Thursday, February 1, 2007
One of Turkey's most inventive musicians got his hair cut recently by an improvisational barber.
Mercan Dede walked into a hair salon in Istanbul's fashionable Taksim district and invited the barber to create whatever inspired him. The result is a close-shaven design that "looks like a tattoo," the musician says, "and down the centre he created a kind of Mohawk."
The barber must have known Dede's taste.
Onstage the artist often appears with spikes in his hair and piercings in his ears and face, conjuring up a severe and intimidating presence. But over the phone from his second home in Montreal, he becomes chatty, engaging and warm.
"There are people in Turkey who like traditional music and have a hard time with mine," he says cheerfully when asked whether his mixing of electronica and Gypsy folk instruments with Turkish religious poetry created a backlash.

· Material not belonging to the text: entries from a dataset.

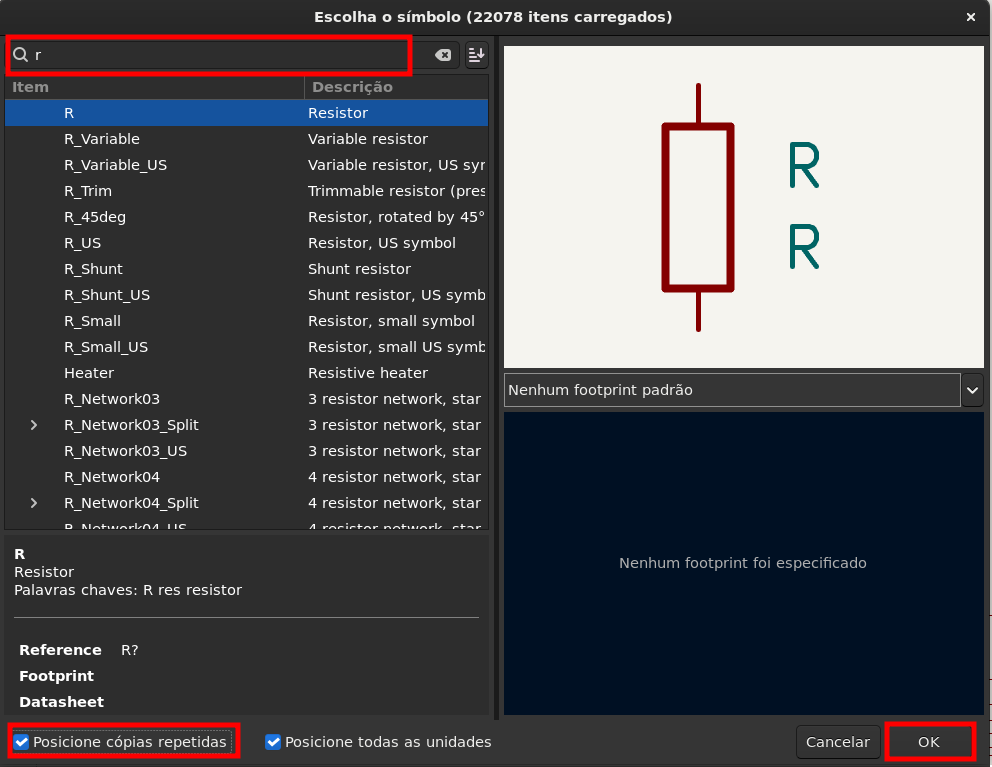Viewport: 992px width, 767px height.
Task: Select the R_Variable symbol
Action: click(x=102, y=139)
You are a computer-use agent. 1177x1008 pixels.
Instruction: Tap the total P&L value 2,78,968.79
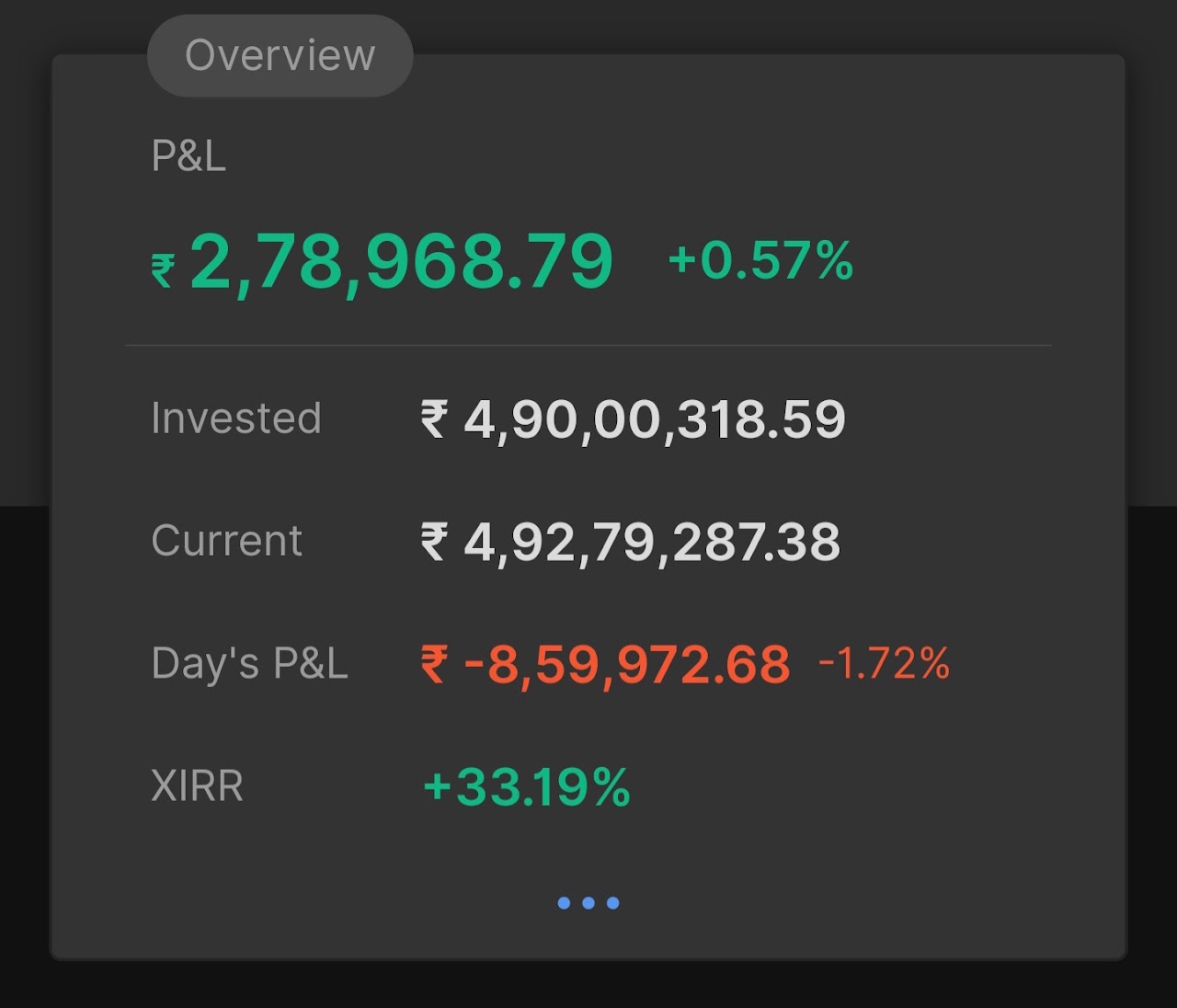click(401, 262)
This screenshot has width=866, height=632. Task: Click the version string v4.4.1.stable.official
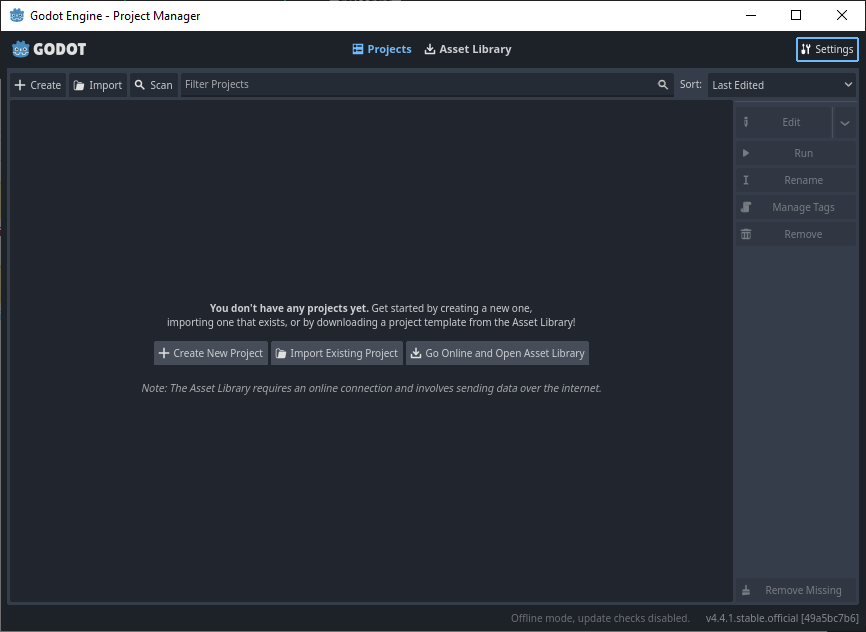pos(781,618)
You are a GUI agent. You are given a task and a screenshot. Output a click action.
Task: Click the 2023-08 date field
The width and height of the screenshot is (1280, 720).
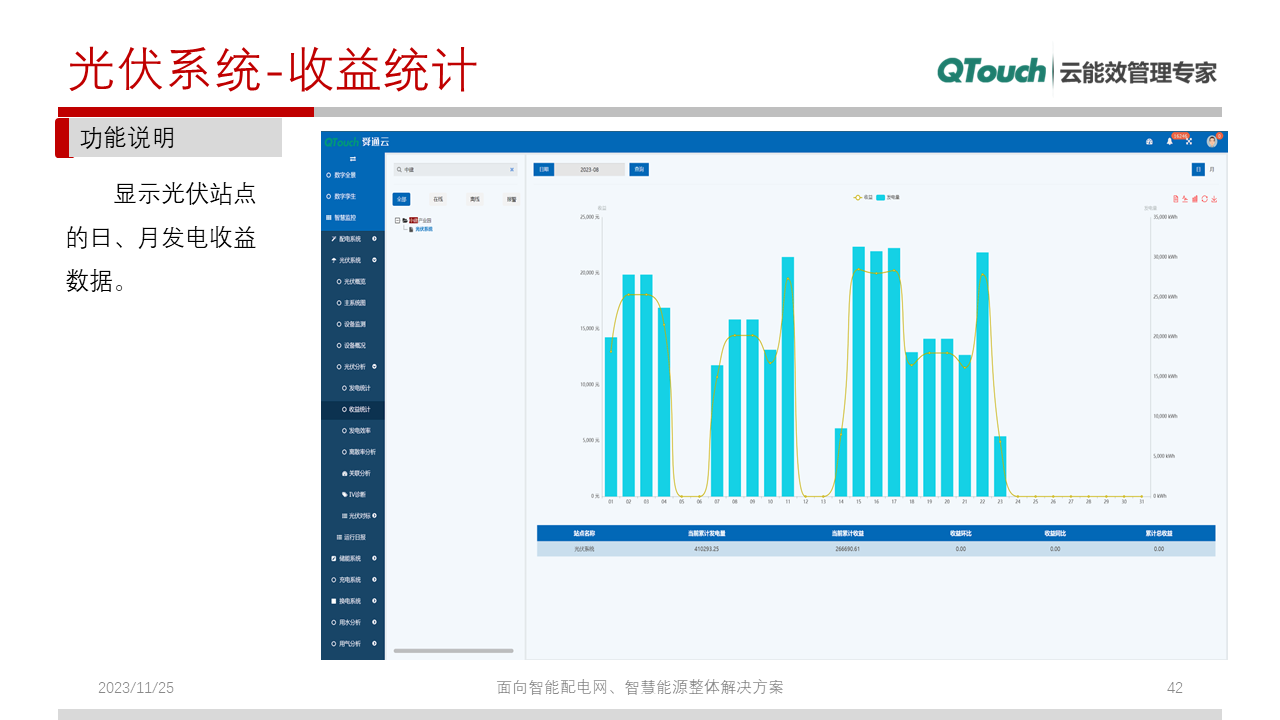589,170
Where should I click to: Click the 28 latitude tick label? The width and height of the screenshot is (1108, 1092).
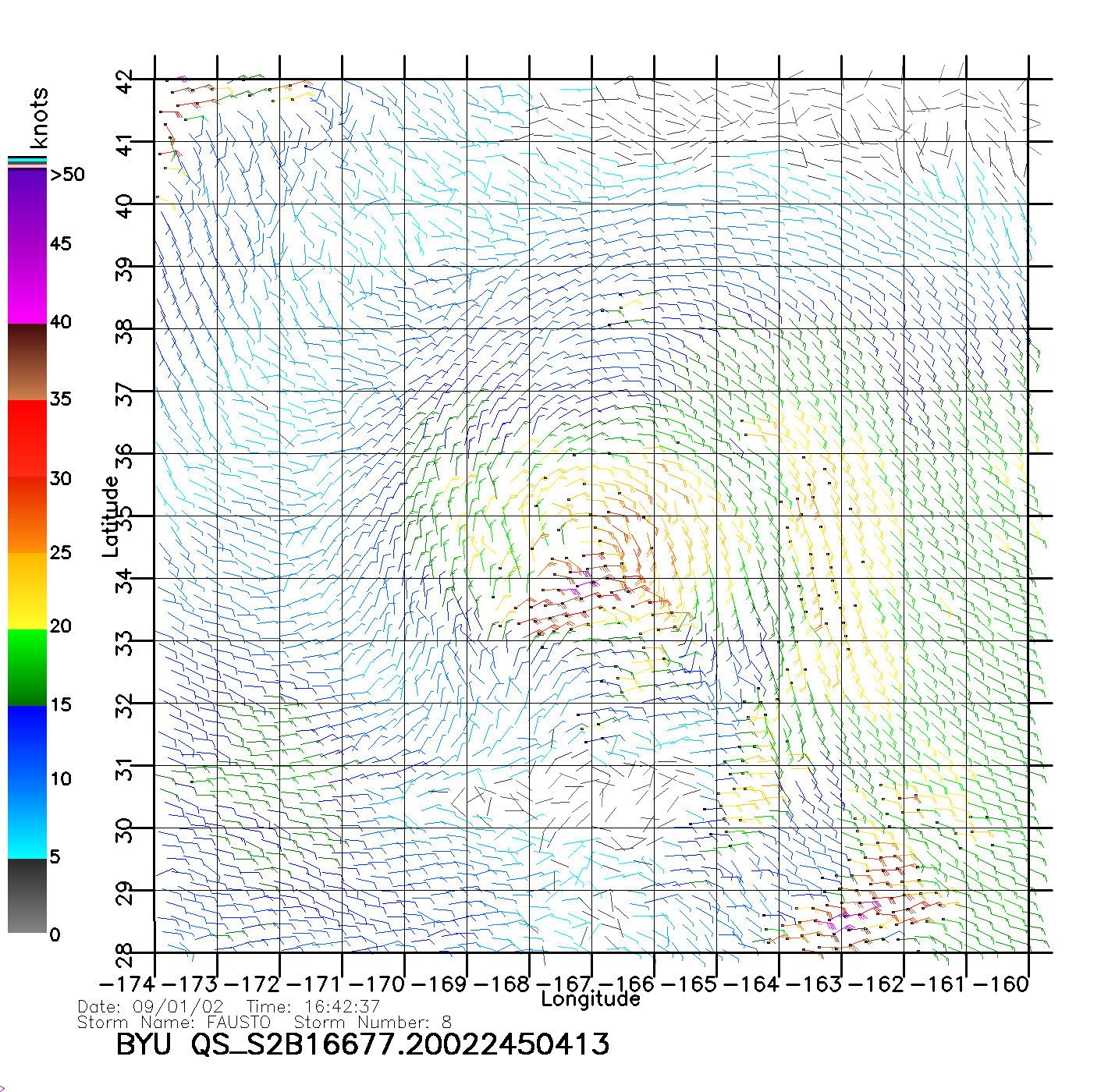[124, 955]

"But they say something I find touching," he says. "They say even though they prefer their traditional music, I have created this connection with the young generation of people. They see it as a bridge and they admire that."
Mercan Dede (pronounced MARE-john DEAD-day) is a former visual artist and DJ who crossed over to become a celebrated world music figure. All the top world music magazines have profiled him. His 2004 album Su (Water) hit No. 1 on European charts. BBC Radio 3 named his last album Nefes (Breath) the No. 2 world album of 2006 on a chart of 150.
Dede's journey has been a strange one, with a Canadian twist.
He was born 41 years ago as Arkin Ilicali in Bursa, the first capital of the Ottoman Empire.
His parents were working-class and secular, he says. But one of his earliest memories was the inner stirring he felt on hearing the sound of the ney, the flute central to Islamic Sufism, which promotes union with the divine through music and dance.
Dede left Bursa to study journalism and photography in Istanbul. Bizarrely, somebody at the Saskatoon Public Library noticed his work and invited him to exhibit his photographs there.
The University of Saskatchewan offered him a scholarship toward a visual arts degree. On graduation, Dede moved to Montreal to take an MA at Concordia.
All the while, he drifted deeper and deeper into music, especially techno. He began performing widely as DJ Arkin Allen, playing the ney to recorded electronic tracks and techno beats.
Since then, his show has evolved considerably.
At Trinity-St. Paul's on Saturday [February the 3rd], his first Toronto appearance as Mercan Dede, he expects to be standing at his electronic sampler and laptop table, ney at the ready, backed by the three young Turkish Gypsy instrumentalists with whom he has been touring widely for the past two years.
"Hopefully, they will get their visas," he says.
They include a clarinet player, percussionist and kanun (zither) player, ages 16, 20 and 23 respectively. Completing the lineup is Vancouver "whirling dancer" Mira Burke, who also tours with the troupe.
"We never rehearse," Dede says. "We never make a pre-program of the concert. We just go onstage, see who is there and we just build up everything. It will be very exciting."
The show Breath is suited for ages 10 and up. It's to be filmed for a U.S. documentary on Sufism. Opening will be soprano Janis Orenstein with a group including husband Aydin Sencan, a '70s-era Turkish rocker.